Konflik internal ini menuai repons publik. Iis Apita, penyanyi pantura, misalnya, sempat tidak percaya dengan kericuhan itu. Namun, setelah mengonfirmasi di portal berita, kejadian itu benar adanya. ”Ngeri banget. Sesama saudara bisa rebutan gitu,” ucapnya.
Di media sosial, ungkapan keprihatinan menyeruak. Kerusuhan itu dianggap telah merusak nama baik Sunan Gunung Jati, pemimpin Cirebon abad ke-15. ”Sunan Gunung Jati menangis melihat ini,” tulis salah satu warganet.
Lastri (35), warga Indramayu, juga tak habis pikir mengapa polemik kepemimpinan keraton berujung dengan pertikaian. ”(Kericuhan) itu karena memperebutkan kursi raja? Pasti kursinya empuk, jadi banyak yang ingin,” ucapnya.
Sebenarnya, kekuasaan para sultan di Cirebon kian berkurang sejak perjanjian dengan Kongsi Dagang Hindia Timur (VOC) 7 Januari 1681. Isinya, antara lain, kompeni berjanji melindungi sultan dan rakyatnya dari musuh. Sebaliknya, perdagangan dikuasai kompeni.
”Sultan-sultan di Cirebon tidak lagi mengatur pemerintahan dan bergeser menjadi penguasa secara budaya,” tulis Zaenal Masduqi dalam bukunya, Cirebon, dari Kota Tradisional ke Kota Kolonial (2011). Fungsi keagamaan juga mulai menyebar ke daerah dengan kehadiran pesantren.
Toto Sucipto dalam artikelnya, ”Eksistensi Keraton di Cirebon, Kajian Persepsi Masyarakat terhadap Keraton-Keraton di Cirebon” di Jurnal Patanjala Vol 2 (2010) menunjukkan, masyarakat menghormati sultan dan keluarganya karena keturunan Sunan Gunung Jati.
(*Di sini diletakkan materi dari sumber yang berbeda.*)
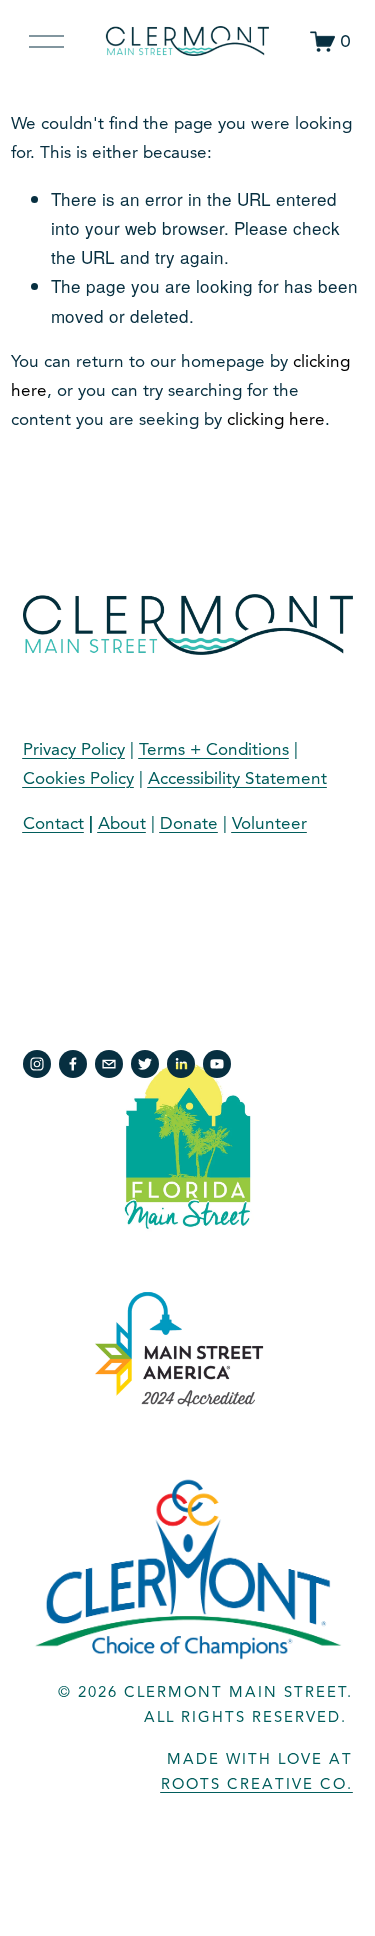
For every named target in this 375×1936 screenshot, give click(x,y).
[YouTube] (217, 1064)
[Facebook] (73, 1064)
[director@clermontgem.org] (109, 1064)
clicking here (276, 419)
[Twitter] (145, 1064)
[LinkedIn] (181, 1064)
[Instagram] (37, 1064)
Beliau merupakan salah satu dari sembilan wali, tokoh besar penyebar Islam di Jawa.
”Sebagian besar warga Cirebon memercayai kebudayaan keraton bisa mendukung kebudayaan nasional,” tulis Toto. Warga juga sepakat dengan pelestarian keraton. Kedatangan ribuan warga dari sejumlah daerah saat peringatan Maulid, misalnya, menjadi salah satu bukti keraton sebagai benteng budaya.
Di sisi lain, Keraton Kasepuhan merupakan ikon pariwisata unggulan Cirebon. Pada 2019, sebanyak 90.119 wisatawan datang ke sana. Angka tersebut mengalahkan kunjungan wisatawan di Keraton Kanoman dan Keraton Kacirebonan, yakni secara berurutan 11.421 orang dan 10.197 orang.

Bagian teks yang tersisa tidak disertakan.